The host will not be down forever. Either a clone will be brought up on different hardware, or the machine itself will reappear within a day or so.
The host can perform ACID operations on the data it contains.

Implementation

Requiring an opaque body and URI pretty much requires either negotiating an URL beforehand or adding new headers. Since the former was discarded earlier (reliable delivery after setup), we will focus on adding request and response headers.

This is a suggested implementation:

chttp enabled servers will behave idempotently with a unique message id on the request
the server can request acknowledgment from the client if the request consumes server resources

Request

A client will start a reliable message by making an HTTP request to a url on a reliable http server. The url may be known in advance or returned as part of an earlier application protocol exchange. The request must contain two headers on top of the headers required by HTTP/1.1: X-Message-Id and Date.

X-Message-ID

A globally unique id. It must match the regular expression ^[A-Za-z0-9-_:]{30,100}$. This header is required for all Certified HTTP interactions.

The best practice for generating this id is to combine a client host identifier with a cryptographically secure uuid and a sequence number.

Sending a message with the same message id but a a different body has an undefined result.
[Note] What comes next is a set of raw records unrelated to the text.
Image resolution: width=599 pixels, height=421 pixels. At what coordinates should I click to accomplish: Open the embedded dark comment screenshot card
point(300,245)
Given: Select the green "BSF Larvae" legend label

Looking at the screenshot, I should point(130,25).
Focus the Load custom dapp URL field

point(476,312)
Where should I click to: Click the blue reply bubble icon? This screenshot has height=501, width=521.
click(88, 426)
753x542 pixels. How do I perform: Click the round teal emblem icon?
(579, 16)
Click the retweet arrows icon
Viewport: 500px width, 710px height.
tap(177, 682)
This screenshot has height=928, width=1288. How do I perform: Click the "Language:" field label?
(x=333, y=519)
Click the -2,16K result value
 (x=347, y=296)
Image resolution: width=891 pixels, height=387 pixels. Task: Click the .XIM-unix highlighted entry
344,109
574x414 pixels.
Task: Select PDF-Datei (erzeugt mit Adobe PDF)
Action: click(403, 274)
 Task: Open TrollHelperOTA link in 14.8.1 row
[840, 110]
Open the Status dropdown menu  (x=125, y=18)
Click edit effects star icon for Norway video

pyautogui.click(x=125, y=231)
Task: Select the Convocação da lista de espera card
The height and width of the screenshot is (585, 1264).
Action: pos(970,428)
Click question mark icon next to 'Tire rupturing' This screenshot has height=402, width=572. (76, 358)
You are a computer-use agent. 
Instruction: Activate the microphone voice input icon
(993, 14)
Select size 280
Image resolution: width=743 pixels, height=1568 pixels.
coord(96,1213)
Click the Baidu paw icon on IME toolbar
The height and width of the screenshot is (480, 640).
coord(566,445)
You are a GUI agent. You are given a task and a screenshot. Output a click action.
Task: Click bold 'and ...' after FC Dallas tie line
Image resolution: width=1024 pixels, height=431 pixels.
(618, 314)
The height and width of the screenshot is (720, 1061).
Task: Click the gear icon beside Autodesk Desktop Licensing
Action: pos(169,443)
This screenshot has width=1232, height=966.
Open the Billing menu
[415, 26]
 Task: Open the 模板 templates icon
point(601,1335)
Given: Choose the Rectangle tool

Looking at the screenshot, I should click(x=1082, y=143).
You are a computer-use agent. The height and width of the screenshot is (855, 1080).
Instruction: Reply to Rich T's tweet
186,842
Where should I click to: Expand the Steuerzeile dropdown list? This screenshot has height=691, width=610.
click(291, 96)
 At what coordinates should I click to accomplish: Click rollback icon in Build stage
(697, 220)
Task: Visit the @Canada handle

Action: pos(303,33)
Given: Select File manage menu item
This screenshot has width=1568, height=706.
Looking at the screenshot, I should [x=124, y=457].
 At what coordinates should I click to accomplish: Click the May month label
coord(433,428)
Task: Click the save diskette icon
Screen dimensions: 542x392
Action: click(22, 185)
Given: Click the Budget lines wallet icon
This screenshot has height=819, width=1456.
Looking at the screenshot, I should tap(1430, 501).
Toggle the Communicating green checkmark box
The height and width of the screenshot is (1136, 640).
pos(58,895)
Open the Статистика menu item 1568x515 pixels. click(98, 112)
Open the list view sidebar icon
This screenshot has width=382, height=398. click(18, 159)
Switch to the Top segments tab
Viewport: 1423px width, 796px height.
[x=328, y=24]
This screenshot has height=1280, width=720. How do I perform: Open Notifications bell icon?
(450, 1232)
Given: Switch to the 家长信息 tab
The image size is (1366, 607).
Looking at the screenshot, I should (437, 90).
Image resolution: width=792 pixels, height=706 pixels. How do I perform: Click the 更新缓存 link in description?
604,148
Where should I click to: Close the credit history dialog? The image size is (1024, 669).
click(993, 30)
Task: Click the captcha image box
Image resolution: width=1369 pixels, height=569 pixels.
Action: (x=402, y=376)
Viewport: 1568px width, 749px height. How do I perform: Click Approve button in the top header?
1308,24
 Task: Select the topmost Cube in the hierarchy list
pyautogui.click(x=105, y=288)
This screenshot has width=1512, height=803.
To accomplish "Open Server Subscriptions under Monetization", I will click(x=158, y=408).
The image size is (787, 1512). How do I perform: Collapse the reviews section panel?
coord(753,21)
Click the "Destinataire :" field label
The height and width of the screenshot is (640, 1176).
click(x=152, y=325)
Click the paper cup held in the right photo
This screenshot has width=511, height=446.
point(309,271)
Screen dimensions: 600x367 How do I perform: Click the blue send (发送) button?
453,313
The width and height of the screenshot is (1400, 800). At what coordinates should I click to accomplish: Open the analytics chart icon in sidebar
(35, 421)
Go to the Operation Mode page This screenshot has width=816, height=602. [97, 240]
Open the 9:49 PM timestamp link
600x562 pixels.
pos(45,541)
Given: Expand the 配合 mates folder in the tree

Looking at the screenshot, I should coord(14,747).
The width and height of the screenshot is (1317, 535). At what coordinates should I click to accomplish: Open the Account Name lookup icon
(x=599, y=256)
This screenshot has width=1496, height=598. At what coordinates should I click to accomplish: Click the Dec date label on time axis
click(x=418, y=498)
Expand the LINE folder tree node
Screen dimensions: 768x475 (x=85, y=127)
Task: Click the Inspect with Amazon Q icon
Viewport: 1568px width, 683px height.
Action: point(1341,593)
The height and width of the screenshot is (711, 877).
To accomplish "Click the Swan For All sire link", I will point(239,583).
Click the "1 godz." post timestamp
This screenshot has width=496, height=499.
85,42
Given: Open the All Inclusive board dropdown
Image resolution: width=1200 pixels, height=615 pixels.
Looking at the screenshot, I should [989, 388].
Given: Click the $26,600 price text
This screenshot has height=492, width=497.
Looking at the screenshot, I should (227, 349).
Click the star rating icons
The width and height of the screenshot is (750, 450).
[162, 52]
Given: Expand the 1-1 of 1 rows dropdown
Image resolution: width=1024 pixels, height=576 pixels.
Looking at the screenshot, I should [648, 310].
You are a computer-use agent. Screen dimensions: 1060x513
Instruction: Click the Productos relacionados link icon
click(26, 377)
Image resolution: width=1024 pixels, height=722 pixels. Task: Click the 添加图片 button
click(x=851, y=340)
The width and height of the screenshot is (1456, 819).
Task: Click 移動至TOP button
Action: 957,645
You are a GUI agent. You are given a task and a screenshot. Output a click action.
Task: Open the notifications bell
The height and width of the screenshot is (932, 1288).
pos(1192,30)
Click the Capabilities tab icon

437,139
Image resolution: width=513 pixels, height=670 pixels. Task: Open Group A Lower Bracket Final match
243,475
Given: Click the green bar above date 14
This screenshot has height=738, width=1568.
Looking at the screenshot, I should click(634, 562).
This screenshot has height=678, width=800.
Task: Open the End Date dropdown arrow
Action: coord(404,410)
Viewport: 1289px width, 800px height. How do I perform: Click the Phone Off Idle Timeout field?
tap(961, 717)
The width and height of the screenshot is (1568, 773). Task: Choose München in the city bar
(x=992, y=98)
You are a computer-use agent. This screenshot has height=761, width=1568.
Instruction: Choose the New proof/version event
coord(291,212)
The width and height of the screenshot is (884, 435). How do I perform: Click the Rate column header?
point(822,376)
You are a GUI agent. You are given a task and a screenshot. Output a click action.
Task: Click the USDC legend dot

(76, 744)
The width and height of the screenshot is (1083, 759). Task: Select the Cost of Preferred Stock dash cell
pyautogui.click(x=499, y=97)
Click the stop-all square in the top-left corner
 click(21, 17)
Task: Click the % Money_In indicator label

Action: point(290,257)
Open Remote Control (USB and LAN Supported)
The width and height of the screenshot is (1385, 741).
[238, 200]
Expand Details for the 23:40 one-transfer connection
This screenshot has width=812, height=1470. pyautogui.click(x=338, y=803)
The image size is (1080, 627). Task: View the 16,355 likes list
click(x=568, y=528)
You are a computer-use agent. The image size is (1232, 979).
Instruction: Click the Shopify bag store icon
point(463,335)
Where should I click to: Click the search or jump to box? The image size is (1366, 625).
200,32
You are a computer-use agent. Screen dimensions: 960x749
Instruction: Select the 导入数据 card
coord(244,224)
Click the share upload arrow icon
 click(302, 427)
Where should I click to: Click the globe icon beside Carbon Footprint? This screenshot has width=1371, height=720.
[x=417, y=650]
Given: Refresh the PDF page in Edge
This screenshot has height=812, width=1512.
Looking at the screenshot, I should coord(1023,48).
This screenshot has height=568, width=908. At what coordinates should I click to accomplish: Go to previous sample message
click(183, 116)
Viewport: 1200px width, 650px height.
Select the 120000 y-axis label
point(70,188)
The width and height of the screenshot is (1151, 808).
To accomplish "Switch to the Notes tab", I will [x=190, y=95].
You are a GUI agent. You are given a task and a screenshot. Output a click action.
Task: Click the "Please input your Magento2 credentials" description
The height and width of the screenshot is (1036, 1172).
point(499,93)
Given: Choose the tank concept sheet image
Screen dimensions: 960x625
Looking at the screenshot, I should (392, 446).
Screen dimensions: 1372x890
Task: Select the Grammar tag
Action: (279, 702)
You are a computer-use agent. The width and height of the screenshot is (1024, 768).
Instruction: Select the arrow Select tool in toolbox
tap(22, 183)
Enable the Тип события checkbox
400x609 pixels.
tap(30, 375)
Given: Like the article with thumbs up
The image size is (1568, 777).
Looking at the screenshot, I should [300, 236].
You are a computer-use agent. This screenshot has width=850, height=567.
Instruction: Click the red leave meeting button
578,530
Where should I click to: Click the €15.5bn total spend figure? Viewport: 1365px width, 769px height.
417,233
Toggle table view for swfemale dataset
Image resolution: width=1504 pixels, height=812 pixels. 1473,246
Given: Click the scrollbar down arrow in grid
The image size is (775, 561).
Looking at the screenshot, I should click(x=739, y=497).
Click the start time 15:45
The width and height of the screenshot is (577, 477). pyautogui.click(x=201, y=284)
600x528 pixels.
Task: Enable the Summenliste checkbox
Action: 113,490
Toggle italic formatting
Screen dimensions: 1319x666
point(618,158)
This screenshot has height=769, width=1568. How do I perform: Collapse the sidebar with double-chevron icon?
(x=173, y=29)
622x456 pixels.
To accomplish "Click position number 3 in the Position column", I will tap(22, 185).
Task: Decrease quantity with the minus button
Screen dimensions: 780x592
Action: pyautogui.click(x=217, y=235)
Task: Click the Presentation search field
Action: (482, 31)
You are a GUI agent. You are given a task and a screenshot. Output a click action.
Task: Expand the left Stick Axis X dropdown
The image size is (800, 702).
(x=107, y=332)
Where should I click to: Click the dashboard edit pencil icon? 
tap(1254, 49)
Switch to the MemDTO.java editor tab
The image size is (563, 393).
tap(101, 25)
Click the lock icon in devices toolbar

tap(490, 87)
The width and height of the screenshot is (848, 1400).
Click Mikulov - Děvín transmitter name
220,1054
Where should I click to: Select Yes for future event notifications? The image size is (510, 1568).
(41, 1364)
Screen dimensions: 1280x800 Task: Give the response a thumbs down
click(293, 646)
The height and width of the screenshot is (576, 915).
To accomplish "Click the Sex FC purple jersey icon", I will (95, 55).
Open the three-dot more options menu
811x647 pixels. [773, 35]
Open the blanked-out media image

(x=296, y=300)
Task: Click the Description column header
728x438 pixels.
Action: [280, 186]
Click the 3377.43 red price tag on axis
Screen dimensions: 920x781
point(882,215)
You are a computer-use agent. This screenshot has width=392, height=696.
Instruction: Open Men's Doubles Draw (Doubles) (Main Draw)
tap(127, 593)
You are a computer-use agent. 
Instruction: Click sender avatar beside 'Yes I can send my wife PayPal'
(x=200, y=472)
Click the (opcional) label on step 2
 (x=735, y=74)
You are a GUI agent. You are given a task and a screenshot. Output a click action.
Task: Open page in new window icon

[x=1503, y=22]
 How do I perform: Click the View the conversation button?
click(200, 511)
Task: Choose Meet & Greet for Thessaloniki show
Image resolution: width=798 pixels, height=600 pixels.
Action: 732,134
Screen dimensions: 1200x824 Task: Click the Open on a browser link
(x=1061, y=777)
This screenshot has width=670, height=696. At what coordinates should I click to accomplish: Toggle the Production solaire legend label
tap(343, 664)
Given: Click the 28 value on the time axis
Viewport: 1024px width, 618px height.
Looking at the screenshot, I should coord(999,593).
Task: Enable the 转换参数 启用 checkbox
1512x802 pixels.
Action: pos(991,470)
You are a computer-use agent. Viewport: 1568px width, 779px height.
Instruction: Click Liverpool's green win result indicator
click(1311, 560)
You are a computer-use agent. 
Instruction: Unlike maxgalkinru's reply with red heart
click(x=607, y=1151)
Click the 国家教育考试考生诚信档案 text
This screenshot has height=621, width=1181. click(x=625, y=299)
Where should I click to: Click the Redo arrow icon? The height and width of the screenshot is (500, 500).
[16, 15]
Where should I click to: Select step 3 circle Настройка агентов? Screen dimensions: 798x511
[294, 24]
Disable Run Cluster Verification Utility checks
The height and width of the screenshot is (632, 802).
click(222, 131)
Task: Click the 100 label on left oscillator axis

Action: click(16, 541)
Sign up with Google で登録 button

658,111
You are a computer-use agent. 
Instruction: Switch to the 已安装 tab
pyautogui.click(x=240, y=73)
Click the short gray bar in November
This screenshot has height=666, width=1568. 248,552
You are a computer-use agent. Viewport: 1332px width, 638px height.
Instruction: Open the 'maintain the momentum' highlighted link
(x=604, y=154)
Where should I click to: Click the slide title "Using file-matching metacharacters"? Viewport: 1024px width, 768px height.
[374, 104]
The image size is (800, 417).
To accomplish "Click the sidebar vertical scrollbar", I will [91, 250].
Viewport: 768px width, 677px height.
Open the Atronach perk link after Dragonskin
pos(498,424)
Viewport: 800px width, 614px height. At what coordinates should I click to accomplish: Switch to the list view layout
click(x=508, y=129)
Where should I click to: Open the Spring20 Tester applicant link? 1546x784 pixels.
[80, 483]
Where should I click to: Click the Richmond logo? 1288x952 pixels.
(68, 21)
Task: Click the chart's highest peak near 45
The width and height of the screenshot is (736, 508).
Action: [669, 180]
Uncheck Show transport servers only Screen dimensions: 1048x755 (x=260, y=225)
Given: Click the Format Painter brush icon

Sending a message with the same message id but with a different header which implies a different response body, eg, the first request specifies "Accept: text/plain" and the second request specifies "Accept: text/html", the response can be one of:

The original response.
A 4xx indicating that the server has detected the incompatability

It is preferable to return the original response rather than the 4xx, but some implementations may not be able to achieve that.

Date

The Date header, as specified in RFC2616. Certified HTTP requires a date header on all requests, which differs somewhat from RFC2616.

Response

Generally, when the client gets the 2XX back from the server, the message has been delivered. If the server has a response body, then the client will need to acknowledge receipt of the entire body. If the entire body is not read, the client can safely resubmit the exact same request. The server will include a message url in the headers if the client specified a message id on request and the body requires persistence by the server.

X-Message-URL

This will be a unique url on the server for the client message id which the client will DELETE upon receipt of the entire response to the request. This will only exist if there is a non-null response body or the server is consuming significant resources to maintain that url. When the client performs the delete, the server can flush all persisted resources other than the fact that the message was sent at some point.

Status Codes

The semantics of Certified HTTP are to retry until the message goes through. HTTP status codes provide one way of determining whether the message made it or not; we've grouped these status codes into 'success' or 'retry'. In many cases they can signify that the client is attempting to send an invalid message, an error in the application logic; these are labeled as 'fail'. There is a third class, where the status code may be ambiguous; e.g. 404, which is often emitted by temporarily-misconfigured webservers, but may also indicate that an incorrect url was chosen.

Success

These status codes, when received, give the client permission to do whatever cleanup it needs to do, and to return to caller, safe in the assumption that the message was delivered.

200 OK
201 Created
203 Non-Authoritative Information
204 No Content
205 Reset Content
206 Partial Content
304 Not Modified

Retry

These status codes indicate a temporary failure or misconfiguration on the server side, and therefore the client should retry until it gets something different. All the redirected/proxied messages carry the same message-id.

Retry codes
Status code	Notes	Implementation
202 Accepted	potentially delaying longer than normal
300 Multiple Choices	follow redirect
301 Moved Permanently	follow redirect	done
302 Found	follow redirect	done
303 See Other	retry, using GET	done
305 Use Proxy	use proxy
307 Temporary Redirect	follow redirect only if GET	not correct (doesn't check for GET)
408 Request Timeout	retry with a new message-id and date
413 Request Entity Too Large	if Retry-After header present
502 Bad Gateway
503 Service Unavailable		done
504 Gateway Timeout		done

Fail

If your application logic screws up and picks an improper content-type or messes up the url, then the Certified HTTP subsystem shouldn't be burdened with retrying forever for a message that will never be delivered. If it receives these status codes, it will raise an exception to the caller and nuke the outgoing request.

400 Bad Request
401 Unauthorized
402 Payment Required
403 Forbidden
410 Gone
411 Length Required
413 Request Entity Too Large (if no Retry-After header present)
414 Request-URI Too Long
415 Unsupported Media Type
416 Requested Range Not Satisfiable
417 Expectation Failed
501 Not Implemented
505 HTTP Version Not Supported

Ambiguous

It's a little ambiguous what to do when the client gets one of these status codes, so we think that the application should decide. There are a few ways to do that:

The client raises an exception with a retry() method that can be caught by the application, and retried if the application determines that the exception represented a temporary failure.
The application passes a list to the Certified HTTP subsystem that sorts these status codes into 'retry' or 'fail'.
The subsystem uses a heuristic such as retrying for a short period of time then converting to a Fail if still not successful.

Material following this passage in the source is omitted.